Mosquitoes can hear over distances much greater than anyone suspected, researchers report.
Until now, scientists believed that organisms required eardrums for long-range hearing, and that the feathery antennae with fine hairs that mosquitoes and some insects use to hear only worked at close distances of several centimeters (a few inches).
A series of experiments has now provided neurophysiological and behavioral evidence that Aedes aegypti mosquitoes—which transmit such diseases as yellow fever, Dengue, Zika, West Nile, and Chikungunya viruses—can hear specific frequencies as far away as 10 meters (32 feet) or more.
These frequencies overlapped well with the frequencies of female mosquitoes in flight as well as human speech.
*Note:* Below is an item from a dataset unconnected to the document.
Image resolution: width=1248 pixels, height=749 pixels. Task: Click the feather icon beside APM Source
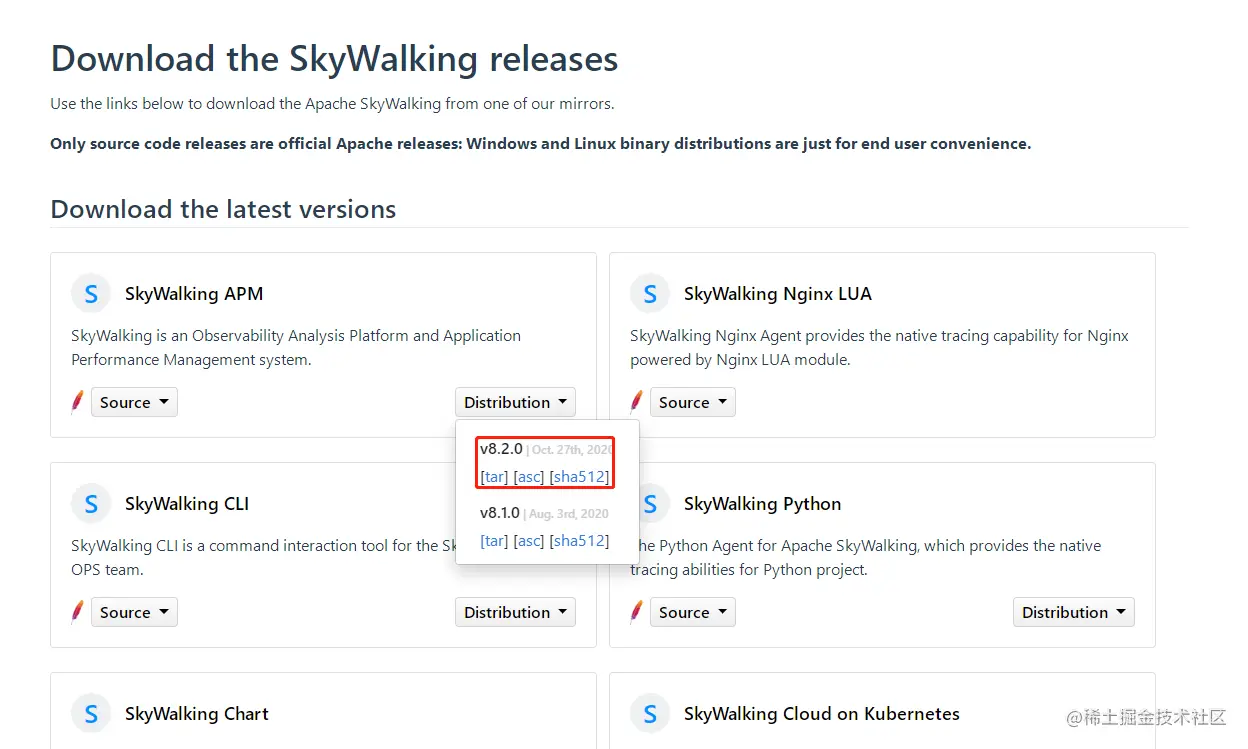coord(77,402)
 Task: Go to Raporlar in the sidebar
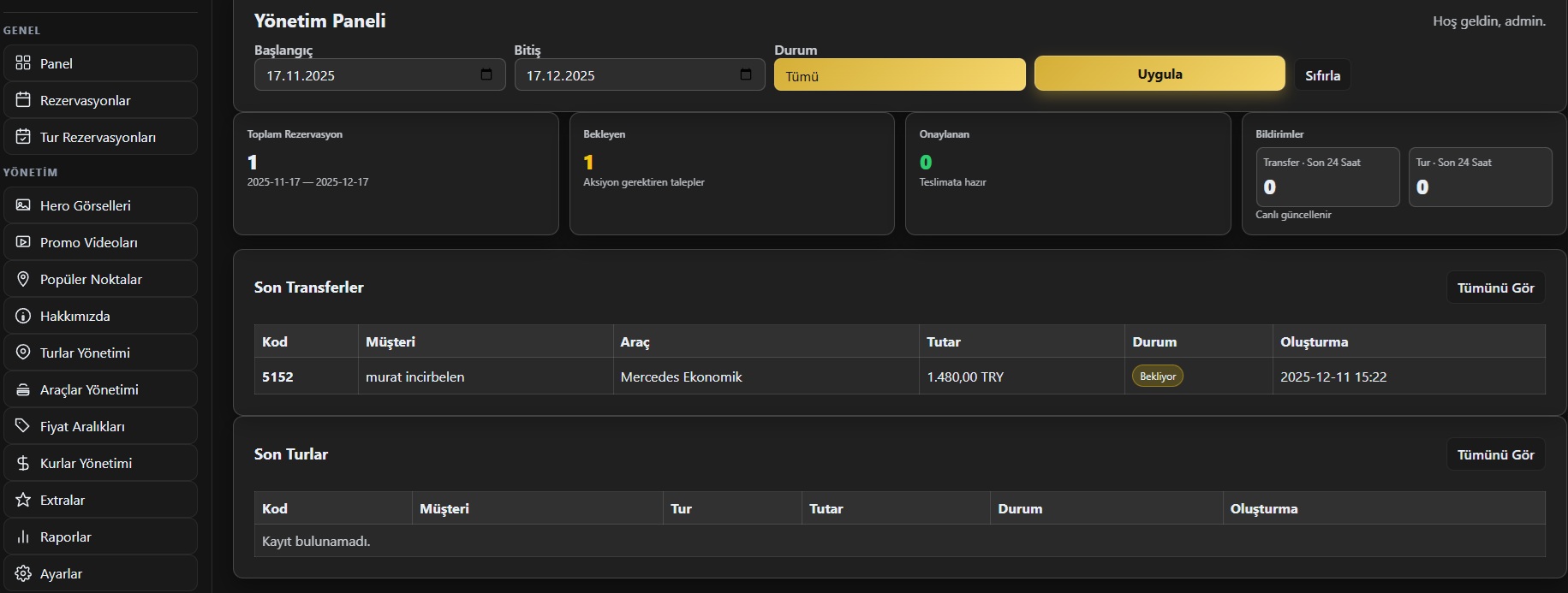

“It’s been known for quite a long time that male mosquitoes are drawn to the sound of the female’s beating wings,” says Ron Hoy, professor of neurobiology and behavior and senior author of a paper on the research in Current Biology.
Hoy notes that since mosquitoes mate in mid-air, the sound of the female’s wings buzzing sets the males in motion. Previous experiments to prove that males are drawn to the sounds of females in flight were done at close range, which reinforced the idea that they only hear at close range—up to 30 centimeters (approximately 1 foot).
Hearing tests
Past research by the researchers to prove hearing in jumping spiders gave them the methods and skills needed to tap the auditory nerves of mosquitoes, and record the electrical potential of the excited nerves.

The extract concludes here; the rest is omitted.